• SOURCE PASSAGE:
____
# Power Units Consumed by Desktop PC



## sandynator (May 29, 2013)

Hi Guys I wanted to know the approximate power consumed by an healthy desktop PC. 
For almost last 1yr my electricity bills have increased a lot & I feel a faulty PSU may be the cause as well. My pc is running for almost 11-12 hrs daily. My PC will complete 6 yrs on 1st july.

Following is Config..
Intel C2D E4300 1.8 ghz
Intel 946 GZIS Board
I Ball I tower cabinet with stock PSU
2gb ram, 160 GB HDD, DVD writer,1 TB external drive.

Thanks in Advance


----------



## whitestar_999 (May 29, 2013)

your PC is not the problem.in fact unless you are running a PC with 25000+ graphics card & gaming for 11-12 hours per day you don't even have to look at the power consumption of PC.you would save more by turning off AC for 1-2 hours.


----------



## ankush28 (May 29, 2013)

sandynator said:


> Hi Guys I wanted to know the approximate power consumed by an healthy desktop PC.
> For almost last 1yr my electricity bills have increased a lot & I feel a faulty PSU may be the cause as well. My pc is running for almost 11-12 hrs daily. My PC will complete 6 yrs on 1st july.
____
• WRITTEN PROBLEM 1: Rewrite everything from "Intel C2D E4300" down to "whitestar_999 (May 29, 2013)" in the thread on desktop PC power use, replacing "external drive" with "USB hard disk".
• WRITTEN PROBLEM 2: Translate this sentence from the thread on desktop PC power use into Spanish: "My pc is running for almost 11-12 hrs daily."
• WRITTEN PROBLEM 3: Write the next part of the thread on desktop PC power use, picking up after its final line.
The listing that comes next is separate material, unrelated to the thread on desktop PC power use.

• RECORDED INFORMATION:
____
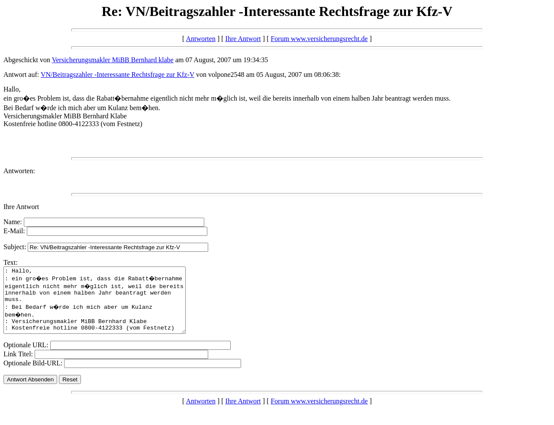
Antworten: (19, 170)
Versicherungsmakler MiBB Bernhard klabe (113, 59)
____
• WRITTEN RESPONSE 1:
Intel C2D E4300 1.8 ghz
Intel 946 GZIS Board
I Ball I tower cabinet with stock PSU
2gb ram, 160 GB HDD, DVD writer,1 TB USB hard disk.

Thanks in Advance


----------



## whitestar_999 (May 29, 2013)

• WRITTEN RESPONSE 2: Mi PC está encendida casi 11-12 horas al día.

• WRITTEN RESPONSE 3:
> 
> Following is Config..
> ...



your rig is not much power hungry...
Did you noticed that in last 1-2 year the cost per unit(killowatt) is increased, so obviously elctricity bill will increase...
change yoy psu with any 80+ watt.
the iball one which you are using is enough but just a piece of crap, as it is older may be it is the main reason behind your more elecricity bill, If yes replace it with any corsair 80+ psu.


----------



## sandynator (May 29, 2013)

No additional appliance added since last year, usage is similar. Not a single game on my Pc usage is basic for Downloading, surfing, youtube video streaming & ms office. Off late lots of heat is generated from PC. 

*Just please confirm again if the PSU is faulty then is it possible for it draw/consume more power than required??* 

If PSU not the culprit then should get my R Energy meter checked thoroughly & then port to Tata power. Just had calculated last bill & I can save 600-700 per month by shifting to Tata Power.

Thanks

EDIT : Yes planning to uprade as well.


----------



## ankush28 (May 29, 2013)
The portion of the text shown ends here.